**REQUESTS**
a. According to the biography of Franz Muncker, in what year did he receive his doctorate?
b. Resume the biography of Franz Muncker after its last line.

**TEXT SECTION**
Franz Muncker (4 December 1855, in Bayreuth – 7 September 1926, in Munich) was a German literary historian.

From 1873 he studied Old German and Romance languages and literature under Konrad Hofmann and modern languages and literature with Michael Bernays at the University of Munich, receiving his doctorate in 1878. In 1890 he was appointed successor to Bernays at Munich, where from 1896 to 1926, he served as a full professor of modern German literary history.

Published works 
From 1886 to 1924 he worked on a 23-volume edition of Gotthold Ephraim Lessing's writings and letters; titled Gotthold Ephraim Lessings sämtliche schriften. His biography of Wagner, Richard Wagner : Eine Skizze seines Lebens und Wirkens (1891), was translated into English and published as Richard Wagner; a sketch of his life and works. Muncker's other principal works are the following:
 Joufrois : Altfranzösisches rittergedicht (with Konrad Hofmann, 1880) – "Joufrois", an old French knight poem.
 Johann Kaspar Lavater. Eine Skizze seines Lebens und Wirkens, 1883 – Johann Kaspar Lavater, a sketch of his life and works.
 Friedrich Gottlieb Klopstock. Geschichte seines Lebens und seiner Schriften, 1888 – Friedrich Gottlieb Klopstock, history of his life and writings.
 Friedrich Rückert, 1890 – On Friedrich Rückert.

**GIVEN DATA**
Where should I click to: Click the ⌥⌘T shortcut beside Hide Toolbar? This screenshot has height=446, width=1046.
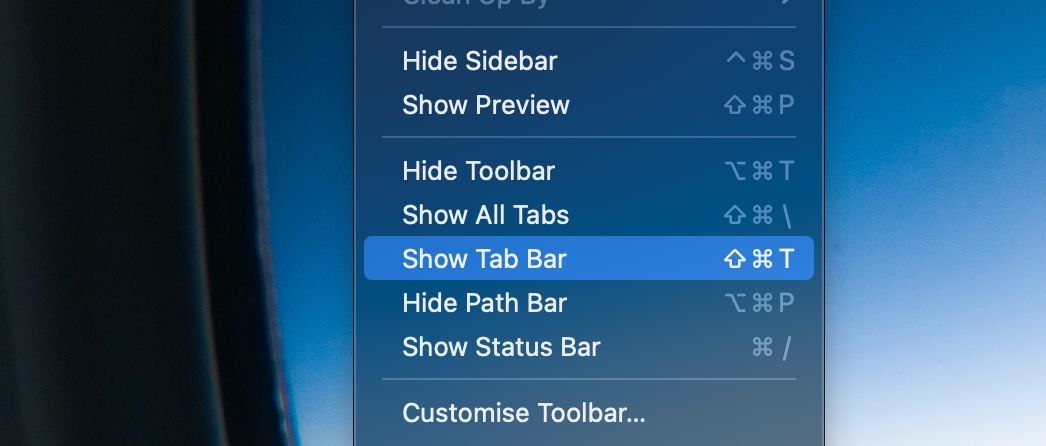click(759, 171)
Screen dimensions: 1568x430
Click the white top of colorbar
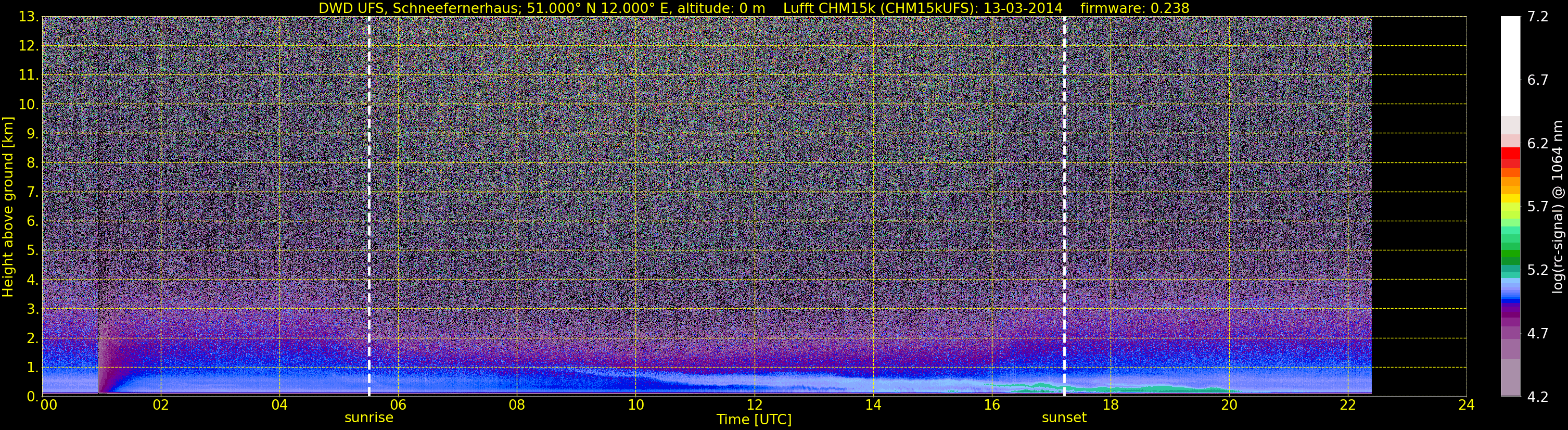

**FINAL RESULTS**
a. 1878

b.
He was also the author of numerous biographies in the Allgemeine Deutsche Biographie, and wrote the introductions to the following literary collections:
 H. von Kleists sämtliche werke (4 volumes, 1882–83) – The works of Heinrich von Kleist.
 Klopstocks gesammelte Werke (4 volumes, 1887–90) – Friedrich Gottlieb Klopstock's collected works.
 Wielands gesammelte werke (6 volumes, 1888–89) – Christoph Martin Wieland's collected works.
 Briefwechsel zwischen Schiller und Goethe (4 volumes, 1892) – Correspondence between Schiller and Goethe.
 Immermanns ausgewählte Werke, (6 volumes, 1893) – Karl Leberecht Immermann's selected works.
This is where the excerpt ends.